§ **What you will do**
Only the lines from the "Given: Toggle the 是否有效 switch in dialog" line through the last line of the material below belong in the answer, reproduced exactly and with no pictures.

START Supplied information

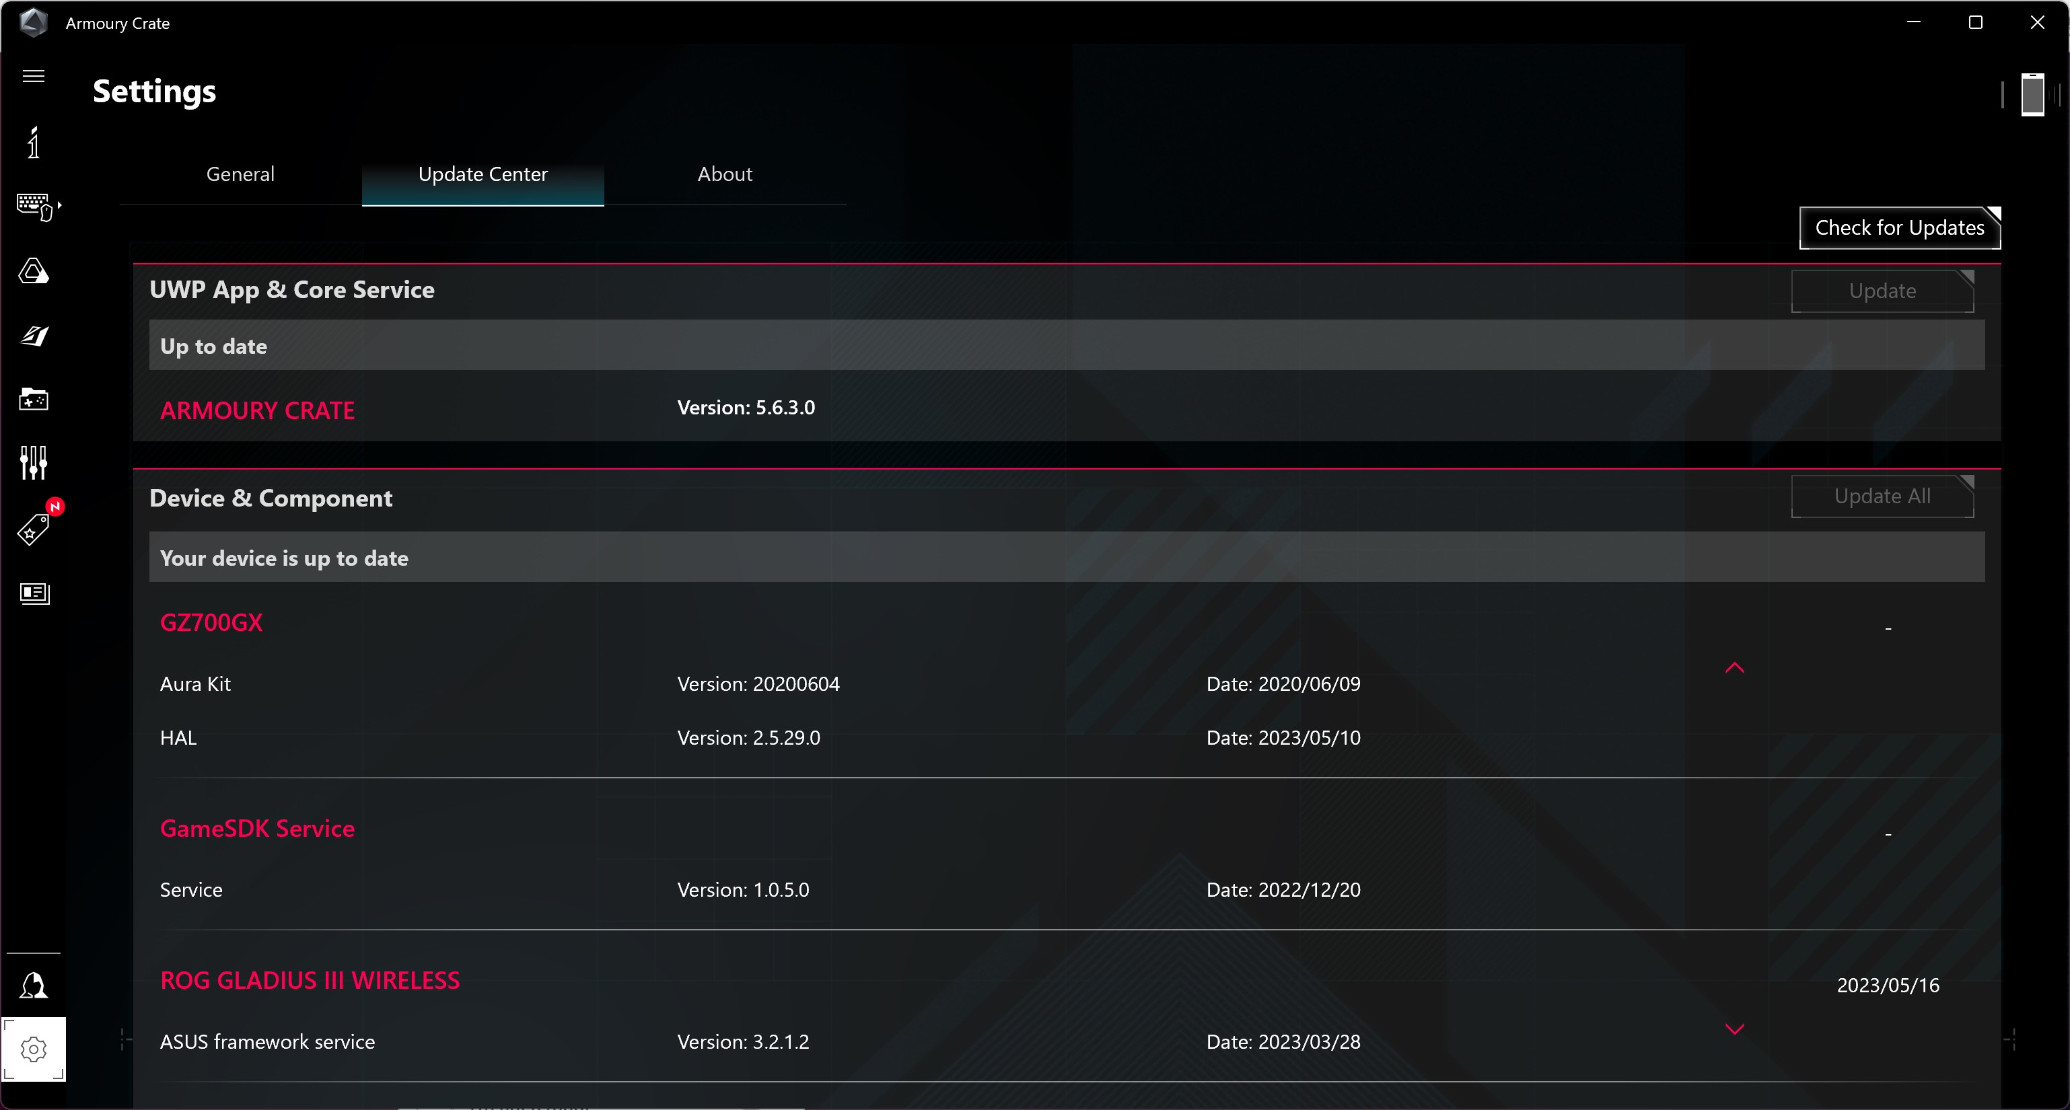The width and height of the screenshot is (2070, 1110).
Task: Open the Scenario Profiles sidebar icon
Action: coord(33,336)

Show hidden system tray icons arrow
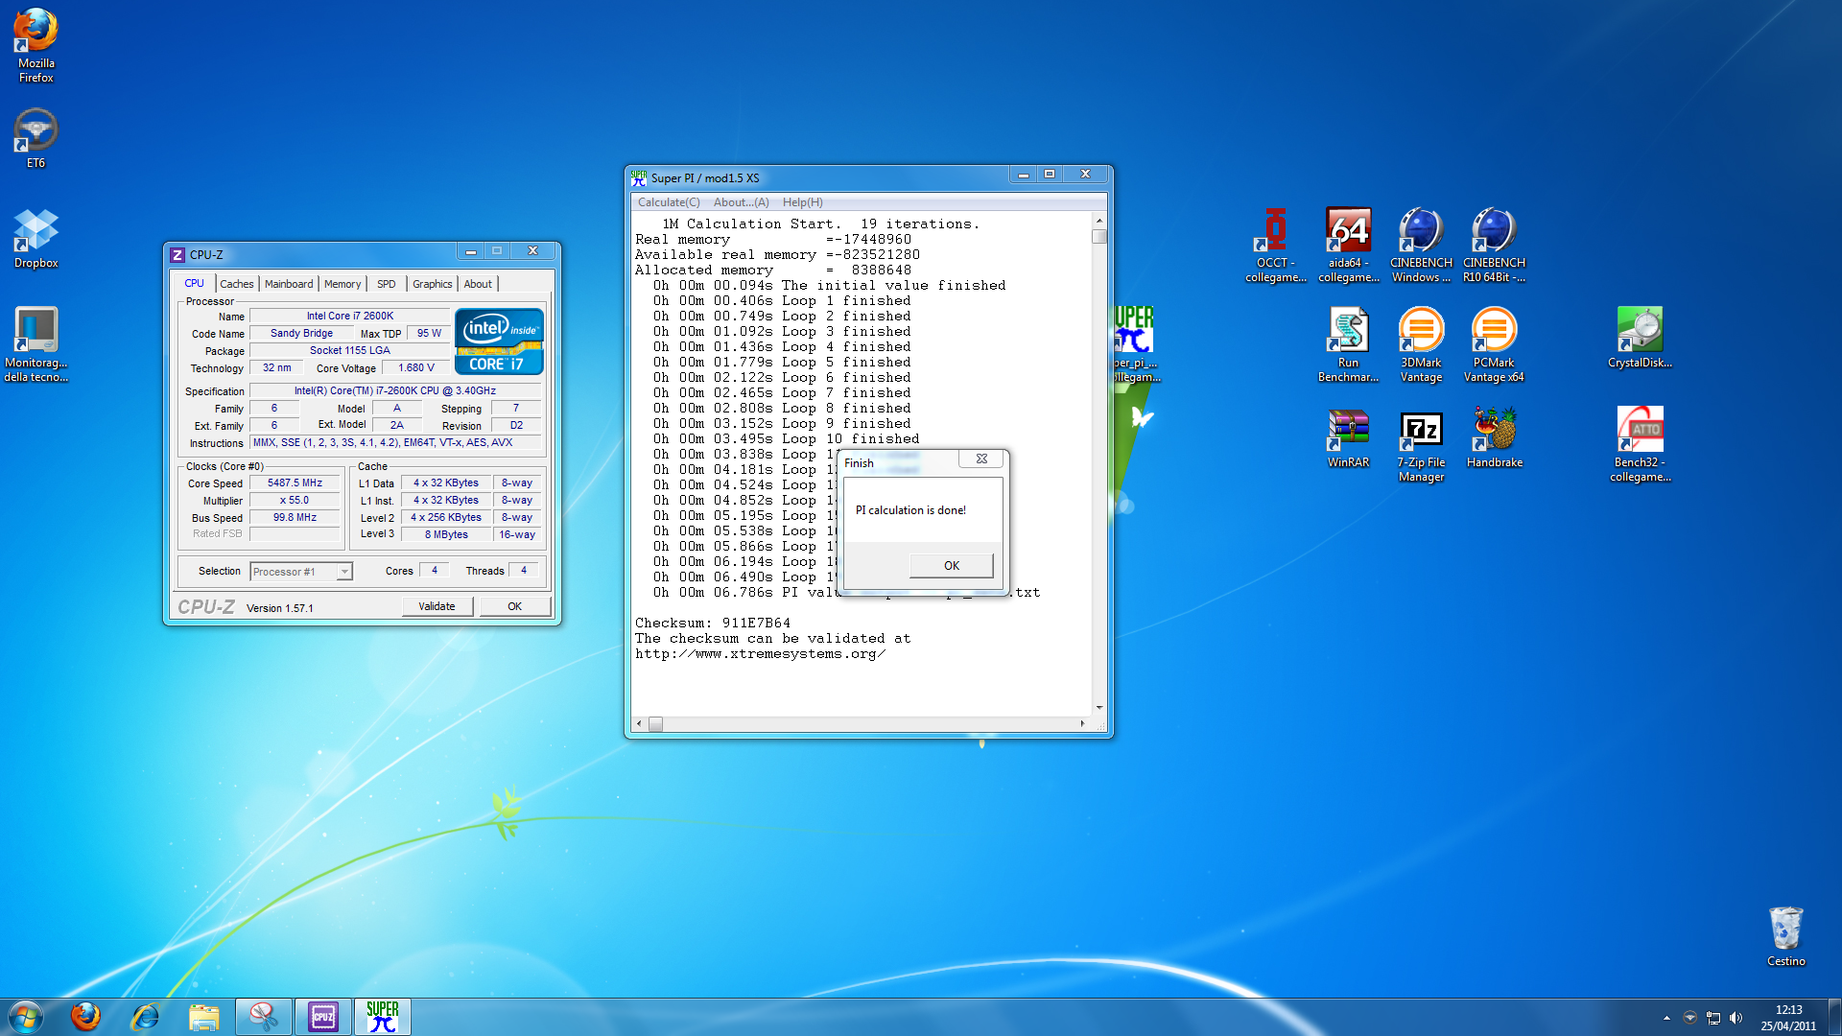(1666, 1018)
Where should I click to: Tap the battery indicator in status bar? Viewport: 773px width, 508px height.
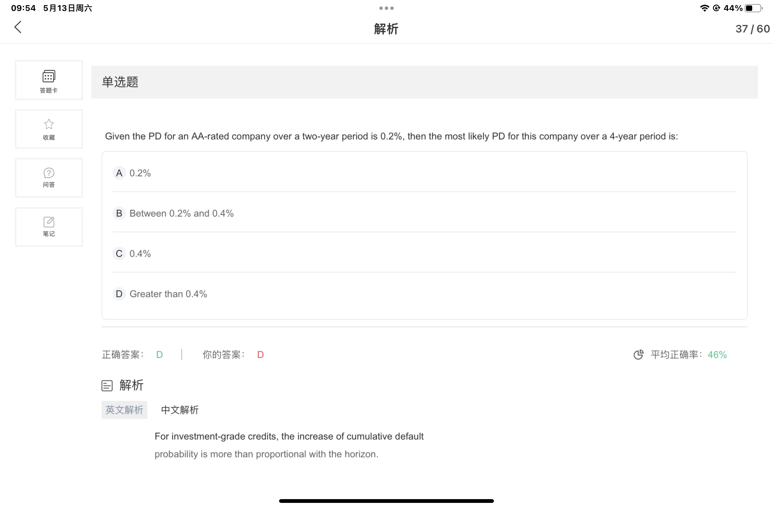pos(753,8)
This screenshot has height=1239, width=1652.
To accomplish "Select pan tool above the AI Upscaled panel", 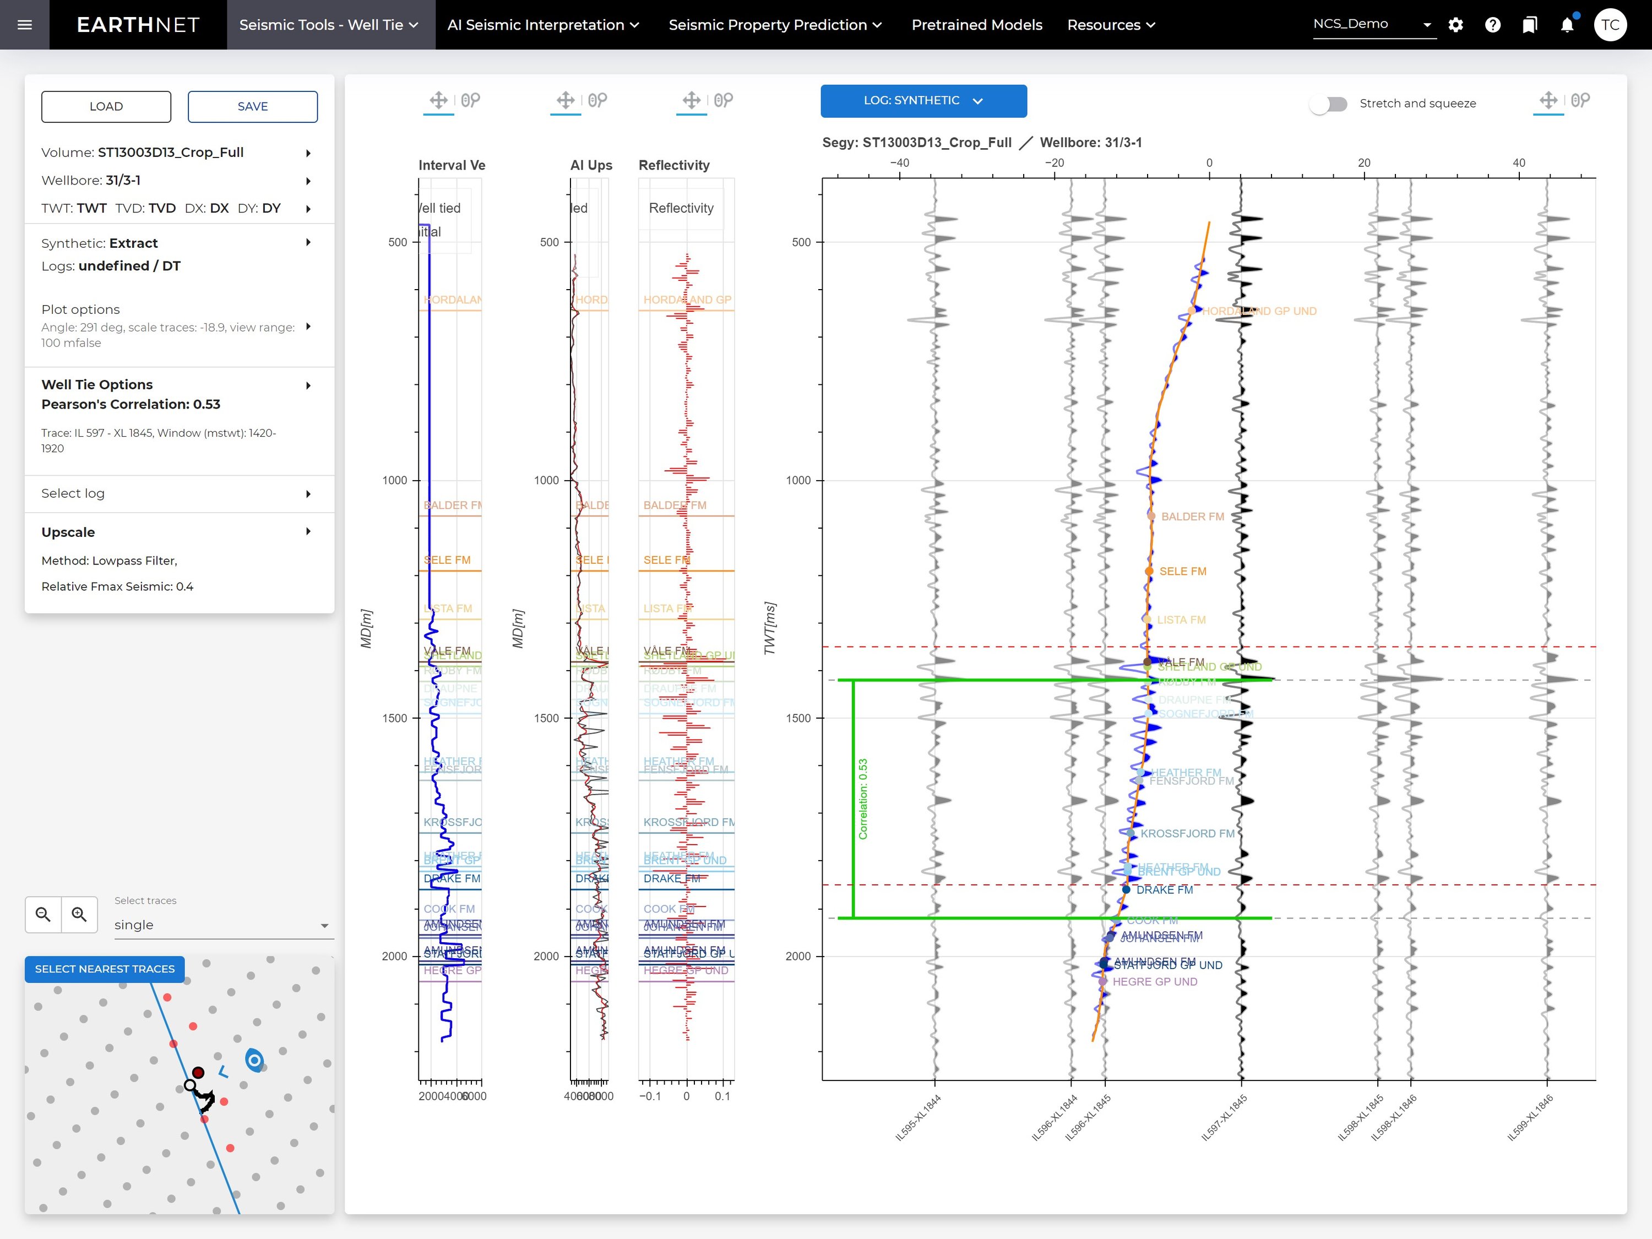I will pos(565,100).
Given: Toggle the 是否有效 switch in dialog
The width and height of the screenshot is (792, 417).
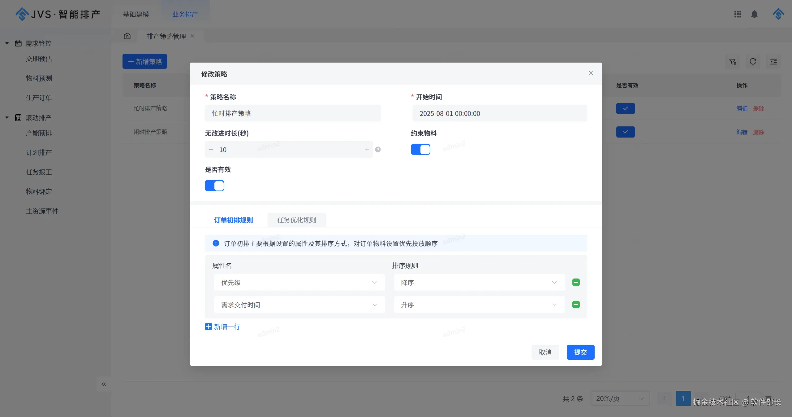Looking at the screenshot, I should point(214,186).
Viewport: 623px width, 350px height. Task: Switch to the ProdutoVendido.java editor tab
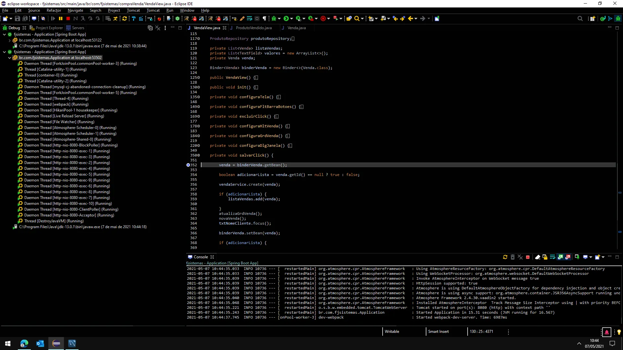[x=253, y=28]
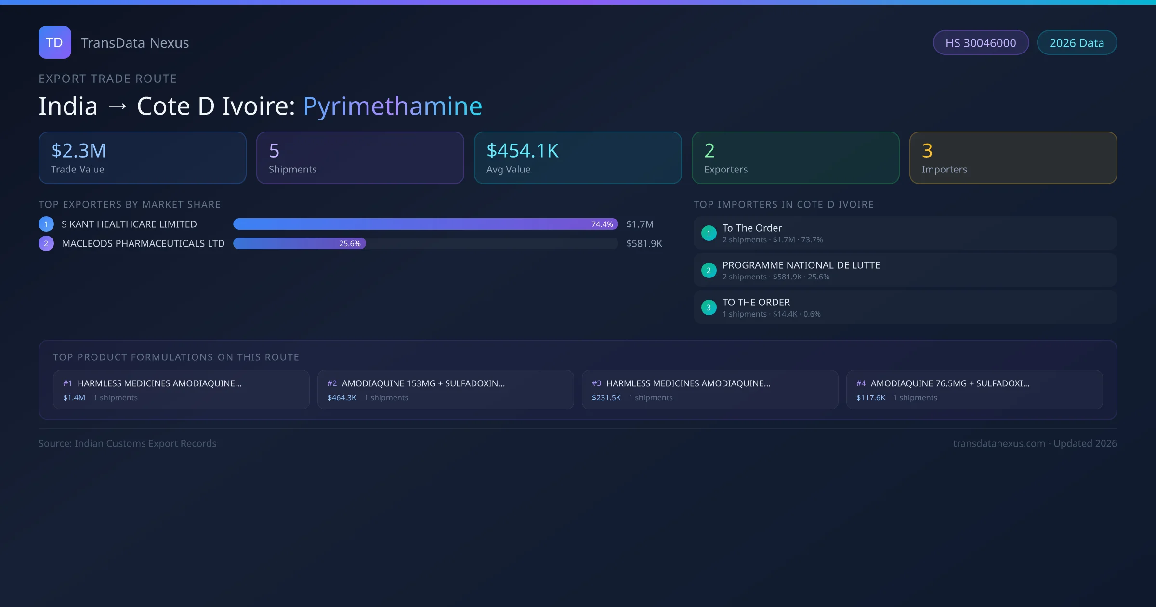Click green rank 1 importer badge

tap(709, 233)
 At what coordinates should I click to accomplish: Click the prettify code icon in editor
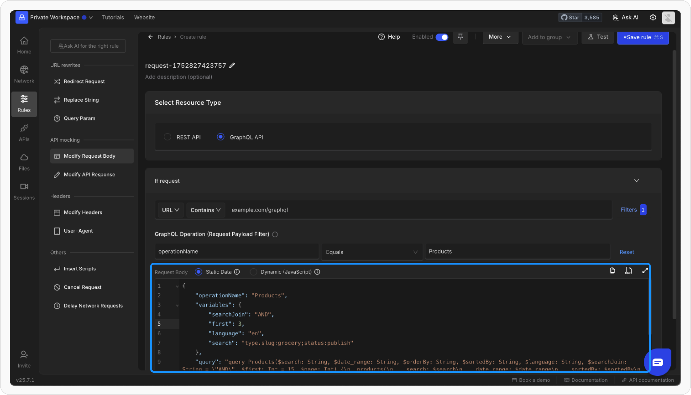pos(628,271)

END Supplied information

§ **The completed task**
Given: Toggle the 是否有效 switch in dialog
The width and height of the screenshot is (792, 417).
Looking at the screenshot, I should point(214,186).
Viewport: 623px width, 350px height. Task: Switch to the ProdutoVendido.java editor tab
[x=253, y=28]
Click green rank 1 importer badge

tap(709, 233)
 At what coordinates should I click to accomplish: Click the prettify code icon in editor
pos(628,271)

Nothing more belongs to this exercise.